In the present study the flame structure of a piloted partially-premixed dimethyl ether flame (DME-D), which is based on the Sydney/Sandia piloted jet burner flame series, is investigated using an LES-flamelet-progress variable approach (LES-FPV). Simulation results are used together with a comprehensive experimental data set including multi-scalar measurements of temperature and major species from Raman/Rayleigh scattering, intermediate species CH2O and OH from laser induced fluorescence (LIF) and velocity data from particle image velocimetry (PIV). The comparison between numerical and experimental data includes the mean and the root mean square (RMS) radial profiles for velocity, mixture fraction, temperature and mole fractions of major species at different downstream locations. Furthermore, species distributions conditioned on the experimentally accessible mixture fraction are compared and differences between DME and methane flames are discussed. In addition to this comparison, the computation of CH2O-LIF and OH-LIF signals as well as the effective Rayleigh cross-section was incorporated into the flamelet-progress variable approach.
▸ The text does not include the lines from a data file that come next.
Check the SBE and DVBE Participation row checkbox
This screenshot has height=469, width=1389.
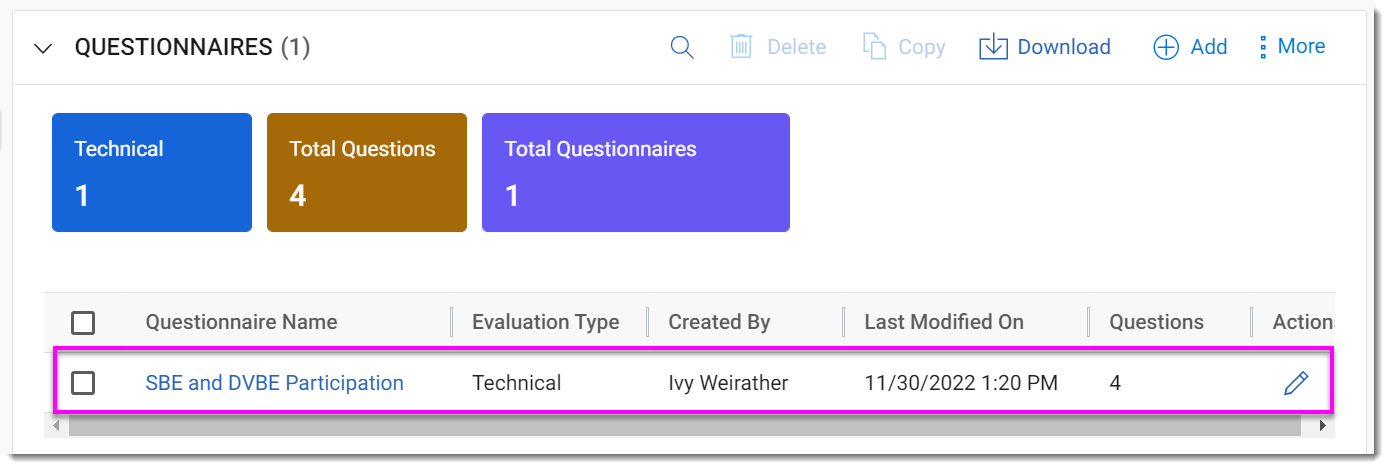pos(83,383)
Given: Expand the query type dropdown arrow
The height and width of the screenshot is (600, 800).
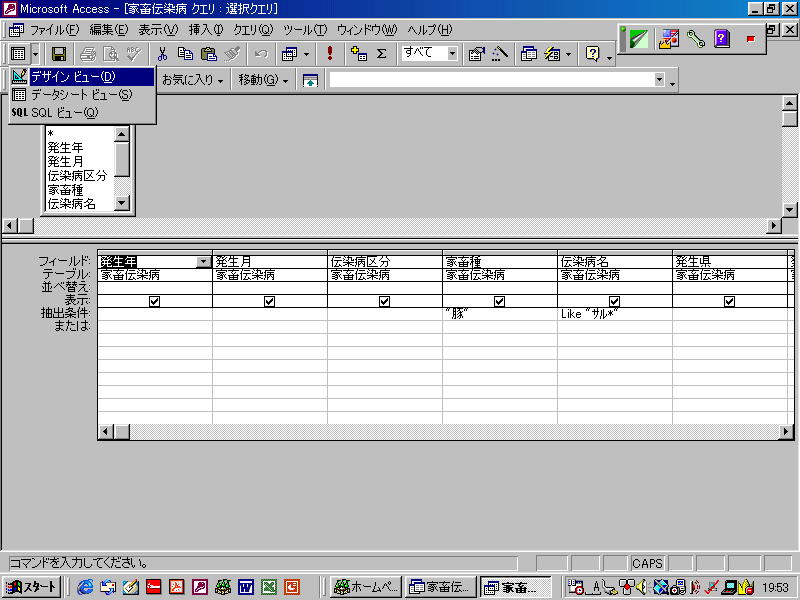Looking at the screenshot, I should [x=306, y=54].
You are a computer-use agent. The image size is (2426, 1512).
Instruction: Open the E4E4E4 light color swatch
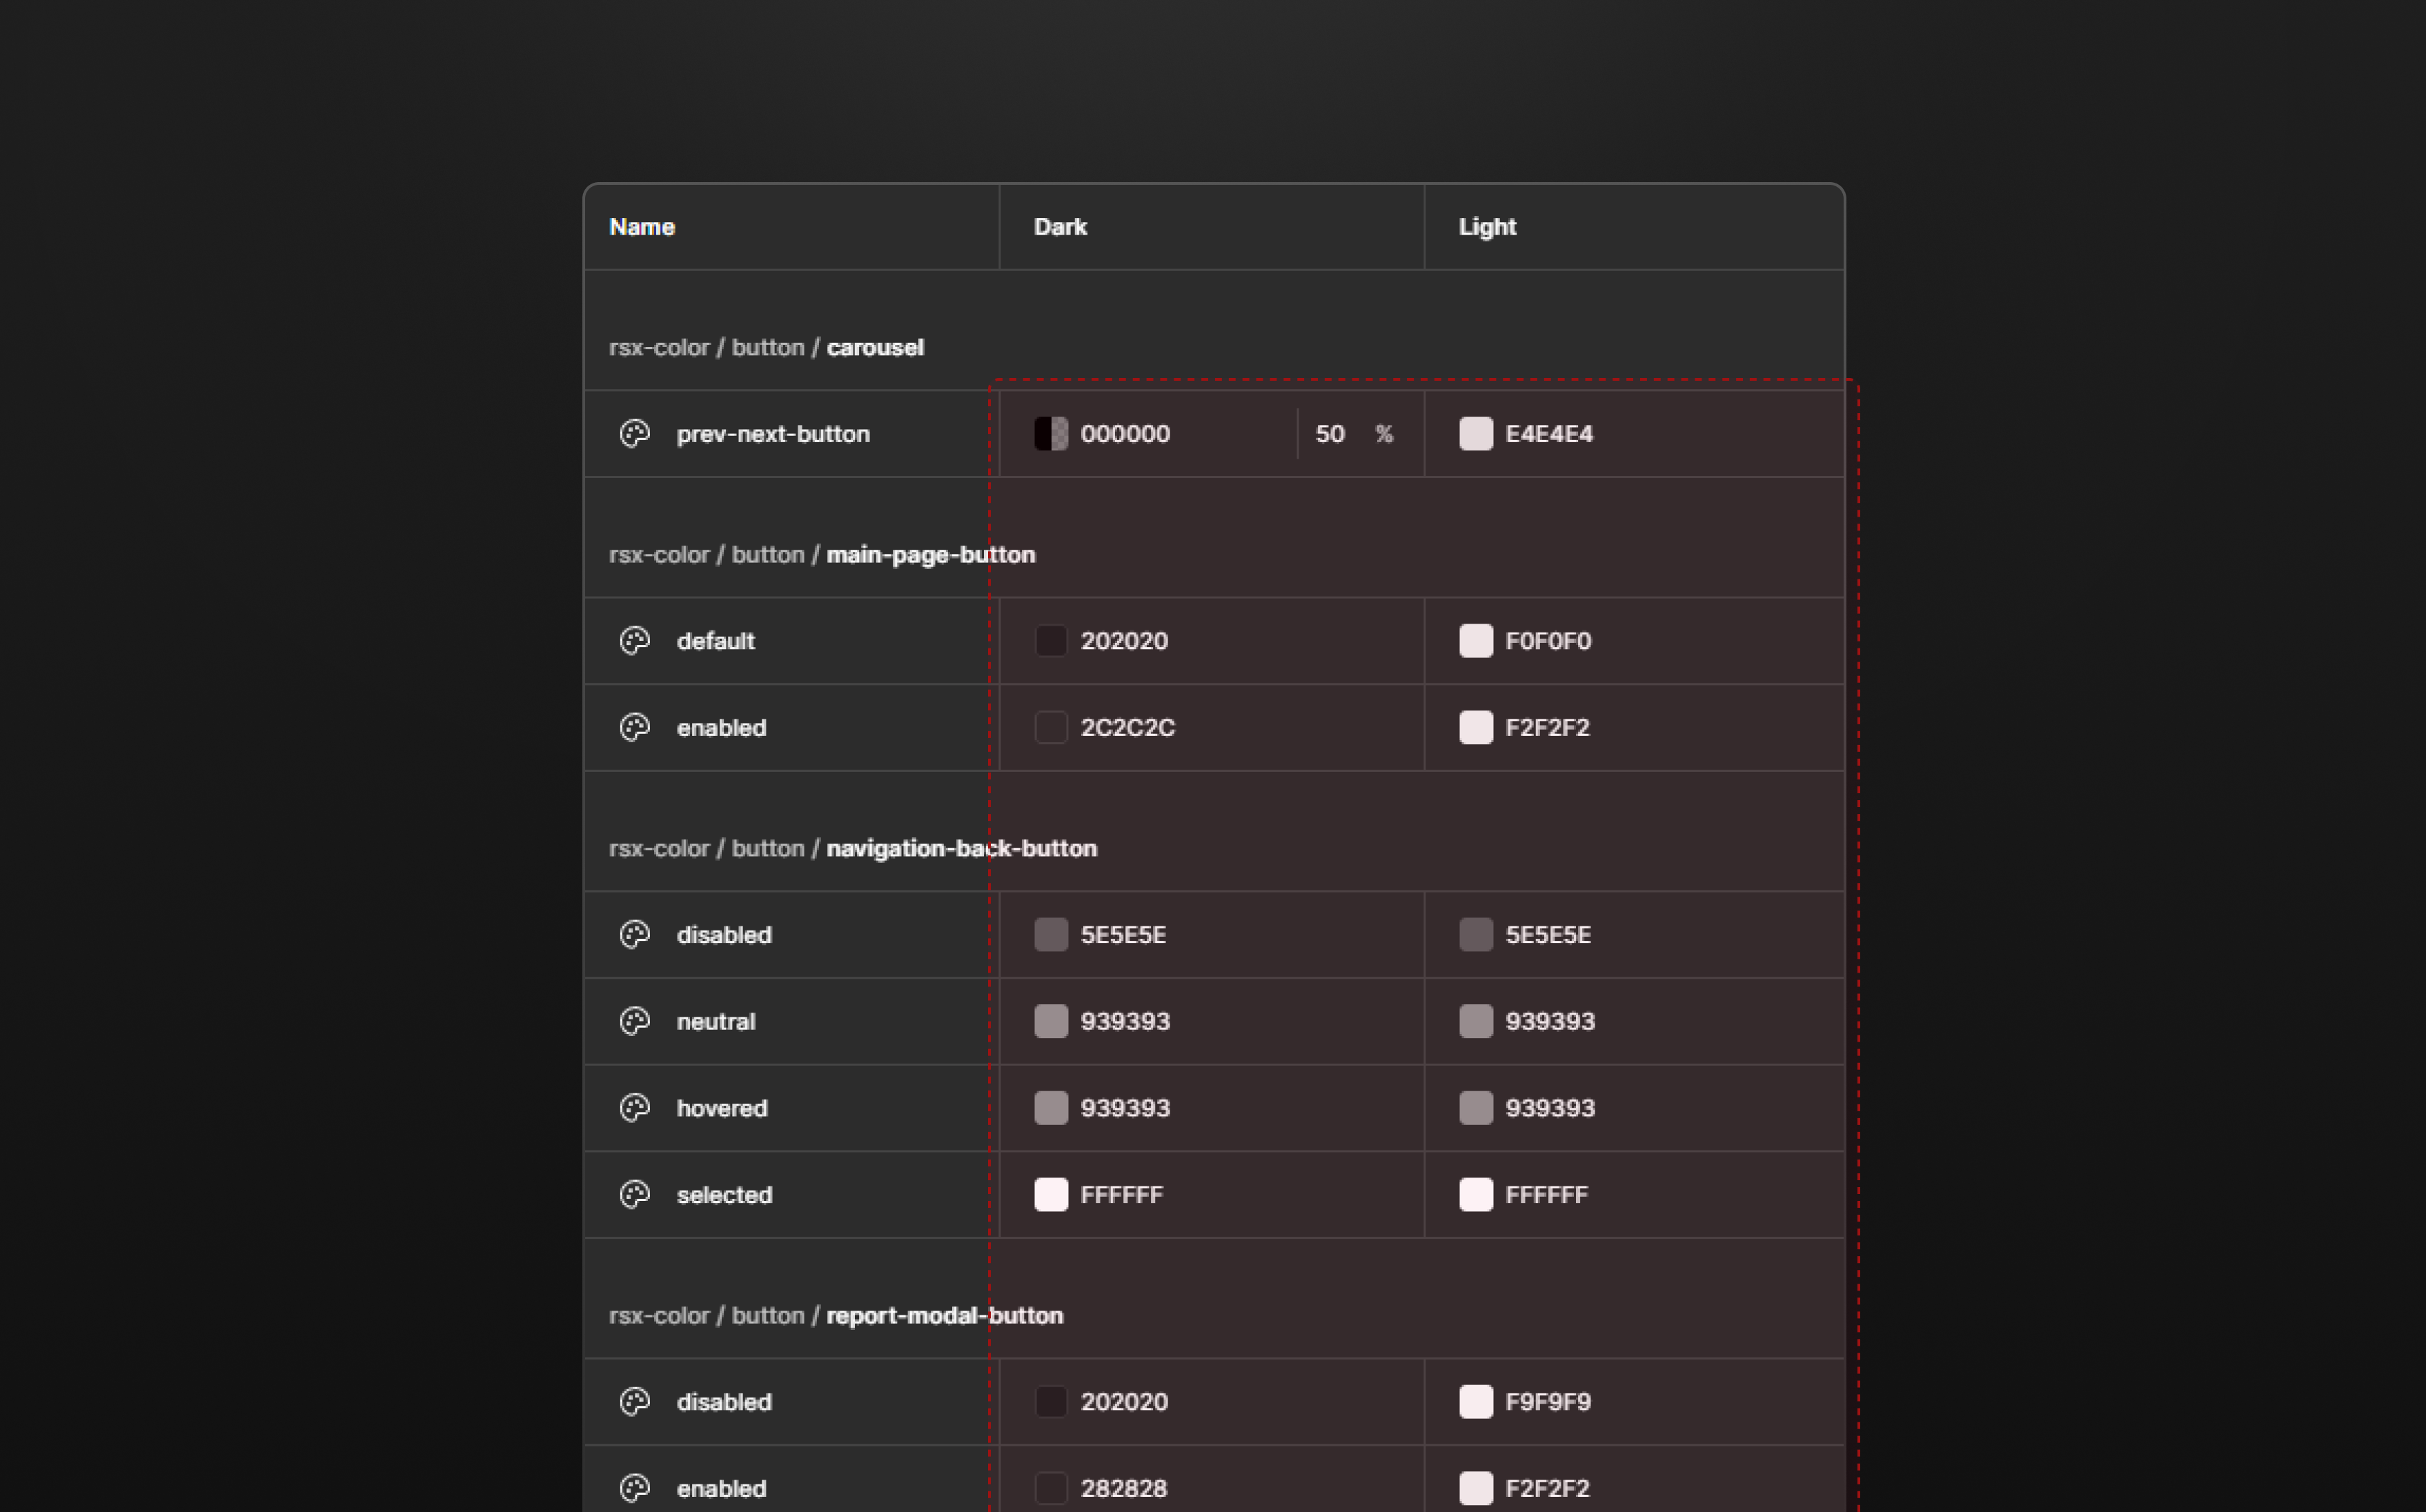1476,434
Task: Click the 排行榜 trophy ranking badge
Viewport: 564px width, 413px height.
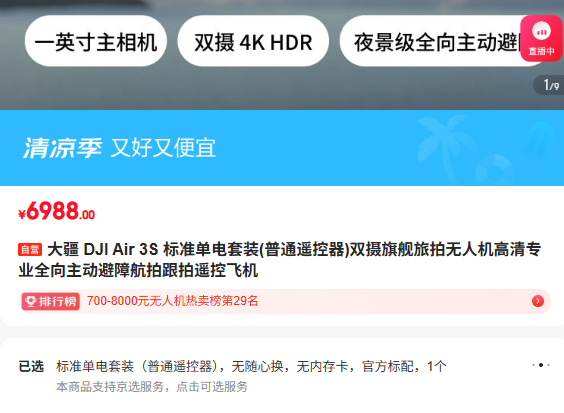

The filtered and time-averaged numerical results are then directly compared with the corresponding experimental signals at different axial positions. The characteristic separation of instantaneous CH2O and OH fields, which was previously observed in simultaneous LIF measurements, is discussed and analyzed based on the underlying flamelet structures. Finally, modeling assumptions from the experimental post-processing for the effective Rayleigh cross-section, which were introduced to account for the experimentally inaccessible intermediate hydrocarbons, are evaluated using the detailed species composition from the numerical simulations.